I joke that I've become an expert in babies since coming to Nica. I've become quite good at judging whether to ask how many years or how many months the baby has (there is no direct Spanish translation for "how old are you?"). I can coo in Spanish and in English. I know that the little rock bracelets are to ward off the evil eye and that if a baby has the hiccups, all you need is a piece of red thread to put on their little foreheads. It may not all make sense, but it's life here and I love it.

Two babies in particular have stolen my heart for their own precious reasons. The first is brand-new. As I write, Tamara Murillo "has" 15 days and is the newest addition to one of the largest families in Cedro Galan, our rural community. Her grandmother has twelve children and Xiomara, Tamara's mom, is her youngest. Mama Murillo can't tell you how many grandchildren she has but I'm guessing she's rapidly approaching thirty (if she hasn't passed it already). Tessa and I visited all three generations of Murillo women on Friday, first to see how the new mom was faring (she's tired, but glowing), but also to introduce ourselves to our new teeny friend. Her feet are the size of my finger and she swam in the white dress her mom insisted on her wearing. We had our own little photo shoot in her family's dirt-floored house as these are the first pictures anyone has taken of the baby. She has so much promise... I can't wait to visit in the years ahead to see her running around dressed in her school uniform, her hair in pigtails.

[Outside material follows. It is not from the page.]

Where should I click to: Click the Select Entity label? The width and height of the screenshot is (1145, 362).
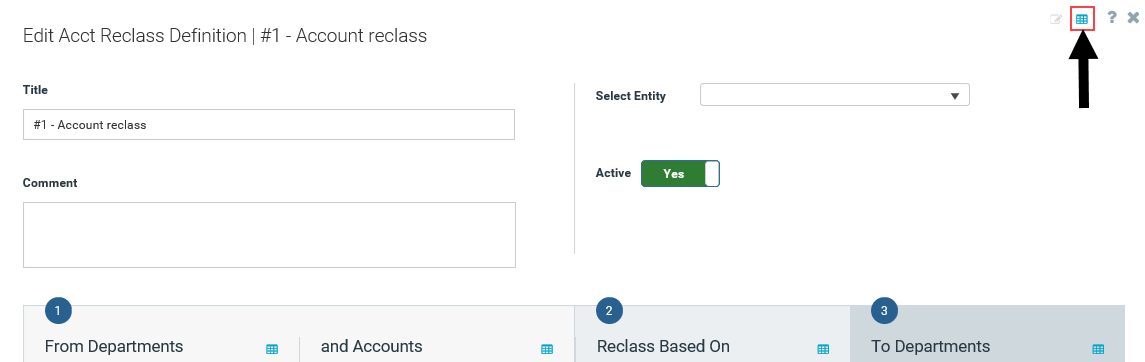631,96
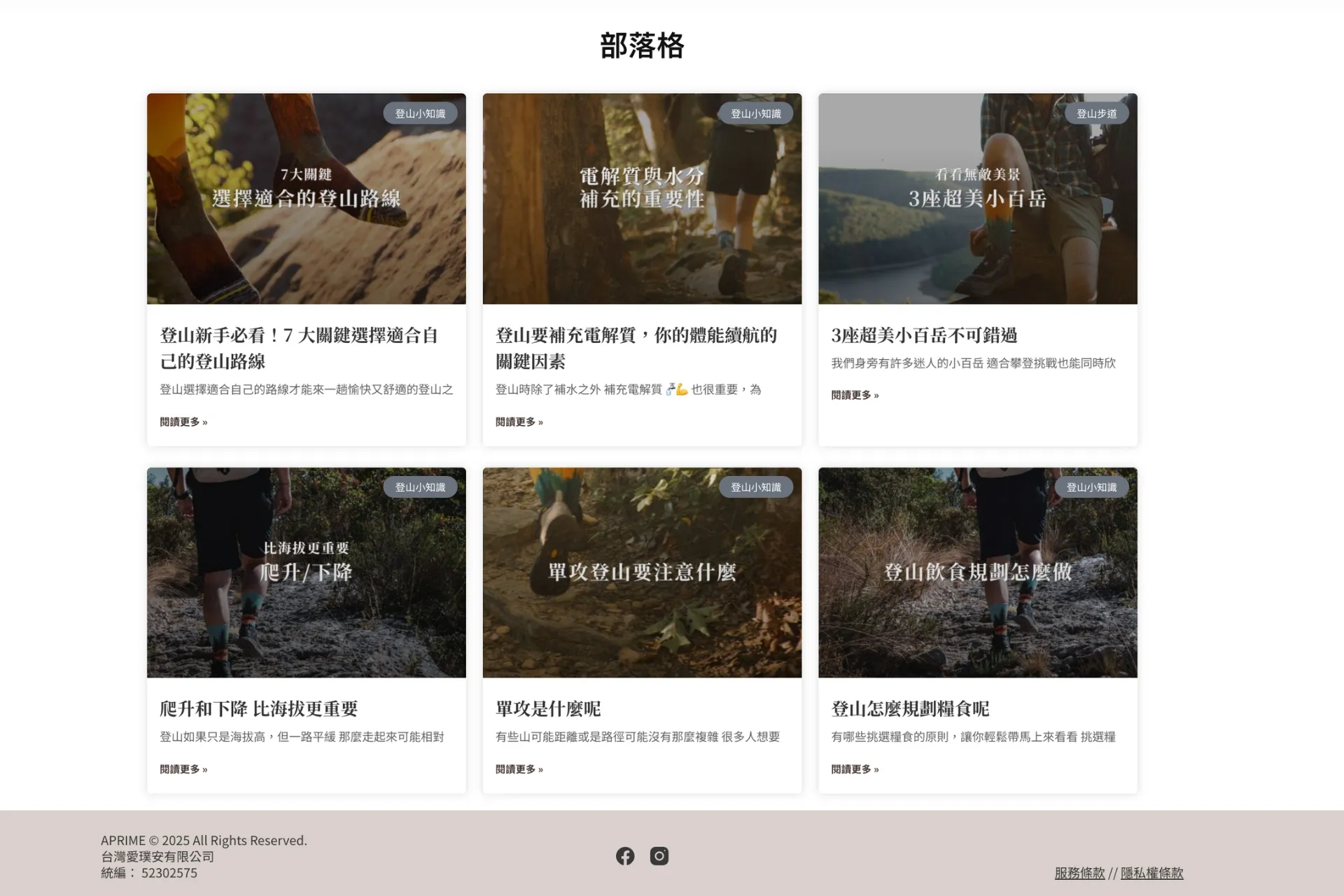
Task: Click 登山小知識 tag on 7大關鍵 card
Action: tap(420, 113)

The second baby is Manuel Antonio, one of our children in Chureca's child sponsorship program. He doesn't talk to gringos yet, but he has such dark, deep eyes that I know a lot of thoughts are churning in that little head. When he entered the program last August, he couldn't sit up on his own even though he was a year and a half old (he recently turned two). Now, with our program's help, he's gained enough strength not only to sit, but also to walk. However, last week his mom (who's younger than me) told me that because the people in Chureca are on strike (see my most recent post on the child sponsorship blog), she's been having a hard time finding the money to feed him and his little brother Ignacio. I'm scared that if the strike continues, the (literal) baby steps we've made with him will not be enough.

Right now I'm reading a great book called Cold Tangerines. The author believes that Jesus came to earth as a baby because "babies make us believe in the possibility and power of the future." Now, after just celebrating what that baby did as a grown man, I'd like to believe that, too, although sometimes it's hard to see through all the dirt and the smoke.